[Start of Attachment]

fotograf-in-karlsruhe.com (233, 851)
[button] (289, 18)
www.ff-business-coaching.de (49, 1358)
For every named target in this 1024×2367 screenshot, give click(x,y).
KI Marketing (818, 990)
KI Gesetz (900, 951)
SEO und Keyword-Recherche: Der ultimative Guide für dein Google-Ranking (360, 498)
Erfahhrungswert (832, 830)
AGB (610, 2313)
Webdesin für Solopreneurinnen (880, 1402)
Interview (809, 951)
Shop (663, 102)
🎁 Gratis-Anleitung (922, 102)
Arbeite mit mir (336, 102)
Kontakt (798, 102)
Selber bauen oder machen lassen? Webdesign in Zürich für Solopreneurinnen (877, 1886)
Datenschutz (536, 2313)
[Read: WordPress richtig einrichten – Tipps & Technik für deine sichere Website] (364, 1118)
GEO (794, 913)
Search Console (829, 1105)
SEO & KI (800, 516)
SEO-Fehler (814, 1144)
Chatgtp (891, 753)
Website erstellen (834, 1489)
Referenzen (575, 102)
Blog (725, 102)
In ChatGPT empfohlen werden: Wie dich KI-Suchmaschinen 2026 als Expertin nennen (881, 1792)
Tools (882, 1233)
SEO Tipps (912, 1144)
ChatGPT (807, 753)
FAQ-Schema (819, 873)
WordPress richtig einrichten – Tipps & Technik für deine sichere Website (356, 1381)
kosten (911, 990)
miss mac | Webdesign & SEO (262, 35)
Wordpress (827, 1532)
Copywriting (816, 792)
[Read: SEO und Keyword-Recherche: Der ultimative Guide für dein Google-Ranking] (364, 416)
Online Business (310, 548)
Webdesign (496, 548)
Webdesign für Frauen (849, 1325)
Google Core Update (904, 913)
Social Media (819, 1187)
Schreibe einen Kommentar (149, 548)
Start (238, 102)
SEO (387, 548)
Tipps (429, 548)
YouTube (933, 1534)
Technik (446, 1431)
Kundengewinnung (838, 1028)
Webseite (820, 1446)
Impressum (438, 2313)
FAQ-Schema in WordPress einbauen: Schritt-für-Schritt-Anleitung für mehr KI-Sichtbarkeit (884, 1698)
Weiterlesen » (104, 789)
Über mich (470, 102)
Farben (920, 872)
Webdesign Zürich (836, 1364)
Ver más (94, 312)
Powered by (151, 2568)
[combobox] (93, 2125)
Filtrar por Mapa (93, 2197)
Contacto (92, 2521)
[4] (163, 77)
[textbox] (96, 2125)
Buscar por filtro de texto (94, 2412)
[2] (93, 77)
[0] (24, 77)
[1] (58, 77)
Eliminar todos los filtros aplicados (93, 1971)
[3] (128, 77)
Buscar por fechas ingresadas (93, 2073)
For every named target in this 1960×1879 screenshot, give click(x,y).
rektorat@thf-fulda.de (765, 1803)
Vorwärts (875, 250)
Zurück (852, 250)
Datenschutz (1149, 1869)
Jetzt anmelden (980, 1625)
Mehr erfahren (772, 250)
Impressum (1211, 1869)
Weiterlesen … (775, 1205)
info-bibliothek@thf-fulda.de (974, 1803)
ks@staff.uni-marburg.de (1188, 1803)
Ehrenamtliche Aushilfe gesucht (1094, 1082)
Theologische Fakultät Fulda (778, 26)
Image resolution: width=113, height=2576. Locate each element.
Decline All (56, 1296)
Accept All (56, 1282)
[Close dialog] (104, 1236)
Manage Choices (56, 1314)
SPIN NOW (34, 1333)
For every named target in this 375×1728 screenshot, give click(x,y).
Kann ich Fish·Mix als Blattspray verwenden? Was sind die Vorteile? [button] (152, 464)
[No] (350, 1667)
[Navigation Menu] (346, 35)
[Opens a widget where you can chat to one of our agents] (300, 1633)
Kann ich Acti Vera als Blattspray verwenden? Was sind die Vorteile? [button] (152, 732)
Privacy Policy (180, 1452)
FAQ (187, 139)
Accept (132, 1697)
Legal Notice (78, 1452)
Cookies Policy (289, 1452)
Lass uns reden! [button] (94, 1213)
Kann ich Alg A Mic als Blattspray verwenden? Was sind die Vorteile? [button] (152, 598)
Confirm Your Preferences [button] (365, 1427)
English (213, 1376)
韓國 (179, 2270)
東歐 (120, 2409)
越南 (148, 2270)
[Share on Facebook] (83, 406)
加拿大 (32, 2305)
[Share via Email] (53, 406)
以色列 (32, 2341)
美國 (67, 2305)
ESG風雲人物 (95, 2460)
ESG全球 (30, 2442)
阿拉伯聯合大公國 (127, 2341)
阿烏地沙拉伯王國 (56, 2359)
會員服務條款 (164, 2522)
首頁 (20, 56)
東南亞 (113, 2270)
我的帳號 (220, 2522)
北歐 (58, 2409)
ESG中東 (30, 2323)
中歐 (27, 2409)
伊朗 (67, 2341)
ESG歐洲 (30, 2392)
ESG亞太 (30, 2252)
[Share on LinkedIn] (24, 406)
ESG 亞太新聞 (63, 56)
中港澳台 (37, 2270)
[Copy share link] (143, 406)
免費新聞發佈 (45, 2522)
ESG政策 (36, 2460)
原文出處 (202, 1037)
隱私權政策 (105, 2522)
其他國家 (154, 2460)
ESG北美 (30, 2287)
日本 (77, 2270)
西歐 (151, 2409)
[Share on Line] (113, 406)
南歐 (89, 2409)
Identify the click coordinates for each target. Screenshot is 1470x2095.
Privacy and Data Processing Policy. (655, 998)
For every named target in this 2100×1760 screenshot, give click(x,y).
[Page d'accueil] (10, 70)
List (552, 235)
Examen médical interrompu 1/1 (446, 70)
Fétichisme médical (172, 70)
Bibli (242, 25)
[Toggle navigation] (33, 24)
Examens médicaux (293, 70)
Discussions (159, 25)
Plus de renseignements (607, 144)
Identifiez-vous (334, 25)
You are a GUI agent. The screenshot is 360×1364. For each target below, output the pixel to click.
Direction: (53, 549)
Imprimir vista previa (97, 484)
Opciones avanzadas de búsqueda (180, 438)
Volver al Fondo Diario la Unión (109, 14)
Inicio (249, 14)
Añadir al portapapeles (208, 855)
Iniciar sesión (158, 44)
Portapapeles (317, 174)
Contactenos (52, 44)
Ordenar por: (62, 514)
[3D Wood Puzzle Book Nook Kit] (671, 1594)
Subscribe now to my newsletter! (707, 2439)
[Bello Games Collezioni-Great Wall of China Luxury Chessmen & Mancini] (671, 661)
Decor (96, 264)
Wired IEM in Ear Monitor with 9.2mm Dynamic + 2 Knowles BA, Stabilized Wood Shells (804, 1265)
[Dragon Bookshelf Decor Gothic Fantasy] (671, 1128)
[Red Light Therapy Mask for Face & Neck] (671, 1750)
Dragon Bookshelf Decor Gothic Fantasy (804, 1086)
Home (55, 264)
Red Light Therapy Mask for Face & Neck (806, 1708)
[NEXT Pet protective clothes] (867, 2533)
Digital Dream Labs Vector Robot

[End of Attachment]

Activity: None of the records may be omitted; each is to be printed exactly.

Answer for this exercise:
fotograf-in-karlsruhe.com (233, 851)
[button] (289, 18)
www.ff-business-coaching.de (49, 1358)
For every named target in this 1024×2367 screenshot, give click(x,y).
KI Marketing (818, 990)
KI Gesetz (900, 951)
SEO und Keyword-Recherche: Der ultimative Guide für dein Google-Ranking (360, 498)
Erfahhrungswert (832, 830)
AGB (610, 2313)
Webdesin für Solopreneurinnen (880, 1402)
Interview (809, 951)
Shop (663, 102)
🎁 Gratis-Anleitung (922, 102)
Arbeite mit mir (336, 102)
Kontakt (798, 102)
Selber bauen oder machen lassen? Webdesign in Zürich für Solopreneurinnen (877, 1886)
Datenschutz (536, 2313)
[Read: WordPress richtig einrichten – Tipps & Technik für deine sichere Website] (364, 1118)
GEO (794, 913)
Search Console (829, 1105)
SEO & KI (800, 516)
SEO-Fehler (814, 1144)
Chatgtp (891, 753)
Website erstellen (834, 1489)
Referenzen (575, 102)
Blog (725, 102)
In ChatGPT empfohlen werden: Wie dich KI-Suchmaschinen 2026 als Expertin nennen (881, 1792)
Tools (882, 1233)
SEO Tipps (912, 1144)
ChatGPT (807, 753)
FAQ-Schema (819, 873)
WordPress richtig einrichten – Tipps & Technik für deine sichere Website (356, 1381)
kosten (911, 990)
miss mac | Webdesign & SEO (262, 35)
Wordpress (827, 1532)
Copywriting (816, 792)
[Read: SEO und Keyword-Recherche: Der ultimative Guide für dein Google-Ranking] (364, 416)
Online Business (310, 548)
Webdesign (496, 548)
Webdesign für Frauen (849, 1325)
Google Core Update (904, 913)
Social Media (819, 1187)
Schreibe einen Kommentar (149, 548)
Start (238, 102)
SEO (387, 548)
Tipps (429, 548)
YouTube (933, 1534)
Technik (446, 1431)
Kundengewinnung (838, 1028)
Webseite (820, 1446)
Impressum (438, 2313)
FAQ-Schema in WordPress einbauen: Schritt-für-Schritt-Anleitung für mehr KI-Sichtbarkeit (884, 1698)
Weiterlesen » (104, 789)
Über mich (470, 102)
Farben (920, 872)
Webdesign Zürich (836, 1364)
Ver más (94, 312)
Powered by (151, 2568)
[combobox] (93, 2125)
Filtrar por Mapa (93, 2197)
Contacto (92, 2521)
[4] (163, 77)
[textbox] (96, 2125)
Buscar por filtro de texto (94, 2412)
[2] (93, 77)
[0] (24, 77)
[1] (58, 77)
Eliminar todos los filtros aplicados (93, 1971)
[3] (128, 77)
Buscar por fechas ingresadas (93, 2073)
For every named target in this 1960×1879 screenshot, give click(x,y).
rektorat@thf-fulda.de (765, 1803)
Vorwärts (875, 250)
Zurück (852, 250)
Datenschutz (1149, 1869)
Jetzt anmelden (980, 1625)
Mehr erfahren (772, 250)
Impressum (1211, 1869)
Weiterlesen … (775, 1205)
info-bibliothek@thf-fulda.de (974, 1803)
ks@staff.uni-marburg.de (1188, 1803)
Ehrenamtliche Aushilfe gesucht (1094, 1082)
Theologische Fakultät Fulda (778, 26)
Image resolution: width=113, height=2576. Locate each element.
Decline All (56, 1296)
Accept All (56, 1282)
[Close dialog] (104, 1236)
Manage Choices (56, 1314)
SPIN NOW (34, 1333)
For every named target in this 375×1728 screenshot, give click(x,y).
Kann ich Fish·Mix als Blattspray verwenden? Was sind die Vorteile? [button] (152, 464)
[No] (350, 1667)
[Navigation Menu] (346, 35)
[Opens a widget where you can chat to one of our agents] (300, 1633)
Kann ich Acti Vera als Blattspray verwenden? Was sind die Vorteile? [button] (152, 732)
Privacy Policy (180, 1452)
FAQ (187, 139)
Accept (132, 1697)
Legal Notice (78, 1452)
Cookies Policy (289, 1452)
Lass uns reden! [button] (94, 1213)
Kann ich Alg A Mic als Blattspray verwenden? Was sind die Vorteile? [button] (152, 598)
Confirm Your Preferences [button] (365, 1427)
English (213, 1376)
韓國 (179, 2270)
東歐 (120, 2409)
越南 (148, 2270)
[Share on Facebook] (83, 406)
加拿大 (32, 2305)
[Share via Email] (53, 406)
以色列 (32, 2341)
美國 (67, 2305)
ESG風雲人物 (95, 2460)
ESG全球 (30, 2442)
阿拉伯聯合大公國 (127, 2341)
阿烏地沙拉伯王國 (56, 2359)
會員服務條款 (164, 2522)
首頁 (20, 56)
東南亞 (113, 2270)
我的帳號 (220, 2522)
北歐 (58, 2409)
ESG中東 (30, 2323)
中歐 (27, 2409)
伊朗 (67, 2341)
ESG歐洲 (30, 2392)
ESG亞太 (30, 2252)
[Share on LinkedIn] (24, 406)
ESG 亞太新聞 (63, 56)
中港澳台 (37, 2270)
[Copy share link] (143, 406)
免費新聞發佈 (45, 2522)
ESG政策 (36, 2460)
原文出處 (202, 1037)
隱私權政策 (105, 2522)
其他國家 (154, 2460)
ESG北美 (30, 2287)
日本 (77, 2270)
西歐 (151, 2409)
[Share on Line] (113, 406)
南歐 (89, 2409)
Identify the click coordinates for each target. Screenshot is 1470x2095.
Privacy and Data Processing Policy. (655, 998)
For every named target in this 2100×1760 screenshot, give click(x,y).
[Page d'accueil] (10, 70)
List (552, 235)
Examen médical interrompu 1/1 (446, 70)
Fétichisme médical (172, 70)
Bibli (242, 25)
[Toggle navigation] (33, 24)
Examens médicaux (293, 70)
Discussions (159, 25)
Plus de renseignements (607, 144)
Identifiez-vous (334, 25)
You are a GUI agent. The screenshot is 360×1364. For each target below, output the pixel to click.
Direction: (53, 549)
Imprimir vista previa (97, 484)
Opciones avanzadas de búsqueda (180, 438)
Volver al Fondo Diario la Unión (109, 14)
Inicio (249, 14)
Añadir al portapapeles (208, 855)
Iniciar sesión (158, 44)
Portapapeles (317, 174)
Contactenos (52, 44)
Ordenar por: (62, 514)
[3D Wood Puzzle Book Nook Kit] (671, 1594)
Subscribe now to my newsletter! (707, 2439)
[Bello Games Collezioni-Great Wall of China Luxury Chessmen & Mancini] (671, 661)
Decor (96, 264)
Wired IEM in Ear Monitor with 9.2mm Dynamic + 2 Knowles BA, Stabilized Wood Shells (804, 1265)
[Dragon Bookshelf Decor Gothic Fantasy] (671, 1128)
[Red Light Therapy Mask for Face & Neck] (671, 1750)
Dragon Bookshelf Decor Gothic Fantasy (804, 1086)
Home (55, 264)
Red Light Therapy Mask for Face & Neck (806, 1708)
[NEXT Pet protective clothes] (867, 2533)
Digital Dream Labs Vector Robot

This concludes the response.